» Stored records
- Opening Delimiter -

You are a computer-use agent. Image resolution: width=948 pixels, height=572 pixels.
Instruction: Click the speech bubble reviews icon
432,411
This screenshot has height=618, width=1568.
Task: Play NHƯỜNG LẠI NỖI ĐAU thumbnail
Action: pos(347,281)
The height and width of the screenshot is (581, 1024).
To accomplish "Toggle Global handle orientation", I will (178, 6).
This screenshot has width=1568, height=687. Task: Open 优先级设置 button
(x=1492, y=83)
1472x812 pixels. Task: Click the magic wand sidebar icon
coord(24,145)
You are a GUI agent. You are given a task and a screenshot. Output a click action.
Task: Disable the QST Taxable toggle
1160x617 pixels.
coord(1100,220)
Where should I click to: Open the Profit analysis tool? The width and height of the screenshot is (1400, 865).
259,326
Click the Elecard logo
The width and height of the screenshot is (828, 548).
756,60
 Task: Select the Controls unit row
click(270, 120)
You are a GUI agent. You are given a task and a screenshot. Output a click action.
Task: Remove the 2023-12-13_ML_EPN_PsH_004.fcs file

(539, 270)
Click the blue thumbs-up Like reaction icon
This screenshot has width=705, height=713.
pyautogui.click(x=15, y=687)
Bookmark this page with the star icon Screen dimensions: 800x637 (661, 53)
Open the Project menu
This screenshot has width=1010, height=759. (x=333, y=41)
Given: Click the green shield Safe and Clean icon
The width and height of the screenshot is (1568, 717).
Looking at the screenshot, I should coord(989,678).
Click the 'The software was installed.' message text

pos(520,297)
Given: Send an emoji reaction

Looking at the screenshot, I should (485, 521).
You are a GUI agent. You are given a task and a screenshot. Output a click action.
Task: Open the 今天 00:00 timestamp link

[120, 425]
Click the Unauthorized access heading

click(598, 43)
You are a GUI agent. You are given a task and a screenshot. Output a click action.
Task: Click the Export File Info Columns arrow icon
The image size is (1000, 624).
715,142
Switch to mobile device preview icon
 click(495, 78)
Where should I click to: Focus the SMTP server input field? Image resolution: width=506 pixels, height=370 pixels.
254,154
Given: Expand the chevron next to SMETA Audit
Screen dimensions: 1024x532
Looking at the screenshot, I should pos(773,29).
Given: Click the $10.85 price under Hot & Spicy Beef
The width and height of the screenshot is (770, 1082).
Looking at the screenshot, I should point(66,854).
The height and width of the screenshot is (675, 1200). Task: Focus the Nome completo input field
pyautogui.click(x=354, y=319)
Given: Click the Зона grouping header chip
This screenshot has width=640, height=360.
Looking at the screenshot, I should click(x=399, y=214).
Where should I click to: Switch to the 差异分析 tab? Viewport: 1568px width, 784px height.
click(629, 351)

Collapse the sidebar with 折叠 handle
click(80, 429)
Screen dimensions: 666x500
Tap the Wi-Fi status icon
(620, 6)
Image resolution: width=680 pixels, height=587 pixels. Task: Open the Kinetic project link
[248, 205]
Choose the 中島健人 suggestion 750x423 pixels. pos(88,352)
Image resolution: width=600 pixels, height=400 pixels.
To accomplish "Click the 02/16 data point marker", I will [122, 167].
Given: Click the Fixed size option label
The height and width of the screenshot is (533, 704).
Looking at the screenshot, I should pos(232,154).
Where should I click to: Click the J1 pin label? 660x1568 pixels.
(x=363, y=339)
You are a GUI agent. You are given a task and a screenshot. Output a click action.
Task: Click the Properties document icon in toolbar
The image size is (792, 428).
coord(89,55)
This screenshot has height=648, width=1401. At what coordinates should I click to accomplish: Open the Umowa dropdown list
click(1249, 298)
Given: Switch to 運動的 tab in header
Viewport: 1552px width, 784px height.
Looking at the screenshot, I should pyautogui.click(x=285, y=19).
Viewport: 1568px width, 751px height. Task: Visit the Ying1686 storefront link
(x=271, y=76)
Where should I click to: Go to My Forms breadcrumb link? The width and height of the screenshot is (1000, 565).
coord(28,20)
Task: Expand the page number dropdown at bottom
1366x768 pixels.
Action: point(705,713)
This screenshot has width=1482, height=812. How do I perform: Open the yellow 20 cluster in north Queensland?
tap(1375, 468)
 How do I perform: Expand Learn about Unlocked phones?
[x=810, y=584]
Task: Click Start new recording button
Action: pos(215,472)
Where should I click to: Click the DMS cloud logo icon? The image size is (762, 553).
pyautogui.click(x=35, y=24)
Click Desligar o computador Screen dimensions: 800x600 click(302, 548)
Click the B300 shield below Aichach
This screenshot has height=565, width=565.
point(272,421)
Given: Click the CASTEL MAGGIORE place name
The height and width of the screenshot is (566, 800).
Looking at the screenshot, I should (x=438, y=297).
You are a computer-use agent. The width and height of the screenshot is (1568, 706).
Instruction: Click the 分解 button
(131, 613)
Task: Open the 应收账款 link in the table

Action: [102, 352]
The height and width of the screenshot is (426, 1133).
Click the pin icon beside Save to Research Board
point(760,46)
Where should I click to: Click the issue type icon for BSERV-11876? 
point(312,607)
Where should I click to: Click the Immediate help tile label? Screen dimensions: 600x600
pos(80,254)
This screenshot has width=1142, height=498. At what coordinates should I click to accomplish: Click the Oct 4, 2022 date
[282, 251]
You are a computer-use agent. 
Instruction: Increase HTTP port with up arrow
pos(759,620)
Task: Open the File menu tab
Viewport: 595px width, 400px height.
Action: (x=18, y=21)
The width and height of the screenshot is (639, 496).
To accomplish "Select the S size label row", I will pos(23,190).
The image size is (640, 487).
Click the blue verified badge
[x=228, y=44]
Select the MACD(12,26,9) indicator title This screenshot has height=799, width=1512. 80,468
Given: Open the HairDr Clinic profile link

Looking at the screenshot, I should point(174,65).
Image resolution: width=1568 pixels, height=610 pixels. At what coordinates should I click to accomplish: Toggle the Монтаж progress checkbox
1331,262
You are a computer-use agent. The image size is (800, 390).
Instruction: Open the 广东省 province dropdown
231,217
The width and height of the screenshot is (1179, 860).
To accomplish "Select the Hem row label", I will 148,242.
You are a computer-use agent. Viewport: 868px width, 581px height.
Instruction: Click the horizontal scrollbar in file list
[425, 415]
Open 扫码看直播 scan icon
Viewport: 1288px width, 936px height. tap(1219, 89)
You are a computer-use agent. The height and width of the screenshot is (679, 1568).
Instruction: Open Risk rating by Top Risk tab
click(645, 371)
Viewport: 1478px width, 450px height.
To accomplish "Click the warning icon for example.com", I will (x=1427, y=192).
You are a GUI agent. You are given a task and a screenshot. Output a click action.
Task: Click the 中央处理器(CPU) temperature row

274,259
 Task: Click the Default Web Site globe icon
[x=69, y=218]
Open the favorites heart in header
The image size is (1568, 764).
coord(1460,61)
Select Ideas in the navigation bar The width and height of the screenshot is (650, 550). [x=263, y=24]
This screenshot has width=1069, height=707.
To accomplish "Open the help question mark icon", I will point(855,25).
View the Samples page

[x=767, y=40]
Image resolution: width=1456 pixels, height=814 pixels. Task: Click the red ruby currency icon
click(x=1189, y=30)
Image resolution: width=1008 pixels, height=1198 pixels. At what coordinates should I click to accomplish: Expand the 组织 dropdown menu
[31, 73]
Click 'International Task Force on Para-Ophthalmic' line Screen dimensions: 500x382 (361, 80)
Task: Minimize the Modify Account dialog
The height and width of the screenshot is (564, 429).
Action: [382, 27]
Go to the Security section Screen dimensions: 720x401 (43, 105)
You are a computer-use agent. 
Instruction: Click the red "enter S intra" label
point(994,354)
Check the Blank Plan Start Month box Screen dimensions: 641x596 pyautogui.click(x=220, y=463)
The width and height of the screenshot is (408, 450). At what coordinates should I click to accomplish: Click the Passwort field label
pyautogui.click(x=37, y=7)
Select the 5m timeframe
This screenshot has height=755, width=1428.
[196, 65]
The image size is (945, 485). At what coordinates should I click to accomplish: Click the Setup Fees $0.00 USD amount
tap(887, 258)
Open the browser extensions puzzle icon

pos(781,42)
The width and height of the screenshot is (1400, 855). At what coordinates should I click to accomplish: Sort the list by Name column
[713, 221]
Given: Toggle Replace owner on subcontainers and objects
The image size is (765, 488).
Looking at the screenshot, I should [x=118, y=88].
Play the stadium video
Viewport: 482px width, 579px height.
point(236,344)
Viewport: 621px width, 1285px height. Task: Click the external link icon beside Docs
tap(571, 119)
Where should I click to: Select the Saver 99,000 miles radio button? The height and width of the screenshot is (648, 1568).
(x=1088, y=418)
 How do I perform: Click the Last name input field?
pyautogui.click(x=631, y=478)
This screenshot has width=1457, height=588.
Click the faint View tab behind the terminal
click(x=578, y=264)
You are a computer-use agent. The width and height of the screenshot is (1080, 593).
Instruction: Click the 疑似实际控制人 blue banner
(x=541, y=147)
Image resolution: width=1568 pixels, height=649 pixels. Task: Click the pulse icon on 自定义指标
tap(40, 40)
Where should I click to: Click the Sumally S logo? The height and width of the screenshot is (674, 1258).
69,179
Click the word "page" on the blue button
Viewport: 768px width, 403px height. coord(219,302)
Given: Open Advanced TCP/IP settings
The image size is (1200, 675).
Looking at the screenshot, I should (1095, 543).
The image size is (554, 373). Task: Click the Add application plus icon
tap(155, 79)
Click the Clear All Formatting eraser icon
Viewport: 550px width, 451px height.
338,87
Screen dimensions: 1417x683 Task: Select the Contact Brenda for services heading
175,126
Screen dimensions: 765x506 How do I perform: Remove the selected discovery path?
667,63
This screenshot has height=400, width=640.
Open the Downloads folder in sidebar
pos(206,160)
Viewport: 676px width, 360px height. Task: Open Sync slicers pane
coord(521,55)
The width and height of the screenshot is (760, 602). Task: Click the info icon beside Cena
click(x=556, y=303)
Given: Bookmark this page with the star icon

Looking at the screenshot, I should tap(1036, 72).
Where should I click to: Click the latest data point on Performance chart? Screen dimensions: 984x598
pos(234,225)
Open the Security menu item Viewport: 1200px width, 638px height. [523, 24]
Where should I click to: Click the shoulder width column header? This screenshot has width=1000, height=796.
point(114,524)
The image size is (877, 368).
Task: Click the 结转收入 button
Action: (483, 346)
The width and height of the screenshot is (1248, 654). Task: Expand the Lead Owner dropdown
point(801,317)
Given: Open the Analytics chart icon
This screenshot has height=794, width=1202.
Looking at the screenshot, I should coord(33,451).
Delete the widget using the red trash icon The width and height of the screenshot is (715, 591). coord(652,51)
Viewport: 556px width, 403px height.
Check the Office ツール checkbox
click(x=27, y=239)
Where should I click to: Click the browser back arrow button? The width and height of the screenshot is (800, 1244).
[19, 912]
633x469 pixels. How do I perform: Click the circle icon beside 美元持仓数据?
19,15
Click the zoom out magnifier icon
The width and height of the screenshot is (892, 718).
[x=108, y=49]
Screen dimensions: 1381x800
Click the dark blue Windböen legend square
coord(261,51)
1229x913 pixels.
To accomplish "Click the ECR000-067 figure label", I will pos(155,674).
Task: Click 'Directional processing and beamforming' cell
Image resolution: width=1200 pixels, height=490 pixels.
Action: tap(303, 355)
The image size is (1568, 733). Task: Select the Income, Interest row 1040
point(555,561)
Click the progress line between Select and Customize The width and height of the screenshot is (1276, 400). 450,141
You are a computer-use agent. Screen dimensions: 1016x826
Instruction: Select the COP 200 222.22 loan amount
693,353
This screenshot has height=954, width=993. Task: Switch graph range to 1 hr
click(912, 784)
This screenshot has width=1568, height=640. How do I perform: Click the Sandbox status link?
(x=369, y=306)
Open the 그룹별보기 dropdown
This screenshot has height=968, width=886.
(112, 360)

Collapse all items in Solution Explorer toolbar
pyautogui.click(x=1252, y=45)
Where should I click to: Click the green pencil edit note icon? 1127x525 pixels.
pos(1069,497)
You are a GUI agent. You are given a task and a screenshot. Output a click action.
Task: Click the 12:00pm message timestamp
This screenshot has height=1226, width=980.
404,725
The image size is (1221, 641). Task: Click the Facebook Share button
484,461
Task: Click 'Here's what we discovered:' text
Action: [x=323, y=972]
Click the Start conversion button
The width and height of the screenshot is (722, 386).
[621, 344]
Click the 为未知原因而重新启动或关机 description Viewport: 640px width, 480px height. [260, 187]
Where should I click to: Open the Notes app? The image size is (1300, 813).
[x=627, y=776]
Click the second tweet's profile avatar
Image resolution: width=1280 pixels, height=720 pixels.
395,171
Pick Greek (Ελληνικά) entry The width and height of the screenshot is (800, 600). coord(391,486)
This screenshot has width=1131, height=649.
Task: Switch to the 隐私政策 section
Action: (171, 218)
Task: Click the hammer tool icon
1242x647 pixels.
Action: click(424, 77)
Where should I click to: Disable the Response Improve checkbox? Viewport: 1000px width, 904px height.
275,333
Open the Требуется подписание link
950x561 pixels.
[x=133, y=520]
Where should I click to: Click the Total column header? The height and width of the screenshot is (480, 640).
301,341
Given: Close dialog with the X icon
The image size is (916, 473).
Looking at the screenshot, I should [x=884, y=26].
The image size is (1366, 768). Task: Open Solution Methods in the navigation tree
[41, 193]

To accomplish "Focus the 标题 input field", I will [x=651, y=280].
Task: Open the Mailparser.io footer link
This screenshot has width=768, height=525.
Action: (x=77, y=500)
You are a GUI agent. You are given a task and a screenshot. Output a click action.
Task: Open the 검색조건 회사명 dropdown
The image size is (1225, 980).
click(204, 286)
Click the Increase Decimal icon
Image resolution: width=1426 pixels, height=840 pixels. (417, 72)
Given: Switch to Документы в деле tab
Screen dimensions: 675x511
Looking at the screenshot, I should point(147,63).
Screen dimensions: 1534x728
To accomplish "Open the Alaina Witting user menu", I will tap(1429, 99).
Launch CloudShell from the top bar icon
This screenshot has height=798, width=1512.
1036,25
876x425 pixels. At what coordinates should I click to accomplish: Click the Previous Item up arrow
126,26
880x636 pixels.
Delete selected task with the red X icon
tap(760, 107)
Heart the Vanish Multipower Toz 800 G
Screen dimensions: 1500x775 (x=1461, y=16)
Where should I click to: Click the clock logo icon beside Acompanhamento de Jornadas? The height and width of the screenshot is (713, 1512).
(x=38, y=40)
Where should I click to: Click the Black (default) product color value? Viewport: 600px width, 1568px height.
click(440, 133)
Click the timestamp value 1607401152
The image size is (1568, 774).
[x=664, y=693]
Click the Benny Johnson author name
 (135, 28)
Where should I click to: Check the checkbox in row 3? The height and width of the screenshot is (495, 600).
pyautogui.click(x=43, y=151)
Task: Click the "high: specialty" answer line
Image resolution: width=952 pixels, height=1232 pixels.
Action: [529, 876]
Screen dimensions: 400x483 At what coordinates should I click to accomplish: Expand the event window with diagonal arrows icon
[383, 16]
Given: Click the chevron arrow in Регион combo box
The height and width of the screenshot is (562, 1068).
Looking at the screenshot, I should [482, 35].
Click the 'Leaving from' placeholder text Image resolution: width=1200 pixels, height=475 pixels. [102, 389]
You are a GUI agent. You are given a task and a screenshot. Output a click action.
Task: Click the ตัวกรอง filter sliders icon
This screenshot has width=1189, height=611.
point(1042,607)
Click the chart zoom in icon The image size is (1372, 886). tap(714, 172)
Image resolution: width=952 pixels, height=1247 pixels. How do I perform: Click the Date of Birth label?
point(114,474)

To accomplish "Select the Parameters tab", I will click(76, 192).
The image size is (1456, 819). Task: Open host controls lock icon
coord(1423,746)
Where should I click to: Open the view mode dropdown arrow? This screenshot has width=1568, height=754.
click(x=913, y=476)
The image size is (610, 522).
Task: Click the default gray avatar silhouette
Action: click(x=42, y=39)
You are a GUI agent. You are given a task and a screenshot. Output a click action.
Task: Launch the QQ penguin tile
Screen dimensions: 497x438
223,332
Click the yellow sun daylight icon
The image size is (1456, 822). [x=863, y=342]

- Closing Delimiter -

Using the entries above, output exactly the lines between the line holding "Instruction: Open the 广东省 province dropdown" and the line holding "Select the 5m timeframe", end lines included, and nothing more.

Instruction: Open the 广东省 province dropdown
231,217
The width and height of the screenshot is (1179, 860).
To accomplish "Select the Hem row label", I will 148,242.
You are a computer-use agent. Viewport: 868px width, 581px height.
Instruction: Click the horizontal scrollbar in file list
[425, 415]
Open 扫码看直播 scan icon
Viewport: 1288px width, 936px height. tap(1219, 89)
You are a computer-use agent. The height and width of the screenshot is (679, 1568).
Instruction: Open Risk rating by Top Risk tab
click(645, 371)
Viewport: 1478px width, 450px height.
To accomplish "Click the warning icon for example.com", I will (x=1427, y=192).
You are a GUI agent. You are given a task and a screenshot. Output a click action.
Task: Click the 中央处理器(CPU) temperature row

274,259
 Task: Click the Default Web Site globe icon
[x=69, y=218]
Open the favorites heart in header
The image size is (1568, 764).
coord(1460,61)
Select Ideas in the navigation bar The width and height of the screenshot is (650, 550). [x=263, y=24]
This screenshot has width=1069, height=707.
To accomplish "Open the help question mark icon", I will point(855,25).
View the Samples page

[x=767, y=40]
Image resolution: width=1456 pixels, height=814 pixels. Task: Click the red ruby currency icon
click(x=1189, y=30)
Image resolution: width=1008 pixels, height=1198 pixels. At what coordinates should I click to accomplish: Expand the 组织 dropdown menu
[31, 73]
Click 'International Task Force on Para-Ophthalmic' line Screen dimensions: 500x382 (361, 80)
Task: Minimize the Modify Account dialog
The height and width of the screenshot is (564, 429).
Action: [382, 27]
Go to the Security section Screen dimensions: 720x401 (43, 105)
You are a computer-use agent. 
Instruction: Click the red "enter S intra" label
point(994,354)
Check the Blank Plan Start Month box Screen dimensions: 641x596 pyautogui.click(x=220, y=463)
The width and height of the screenshot is (408, 450). At what coordinates should I click to accomplish: Click the Passwort field label
pyautogui.click(x=37, y=7)
Select the 5m timeframe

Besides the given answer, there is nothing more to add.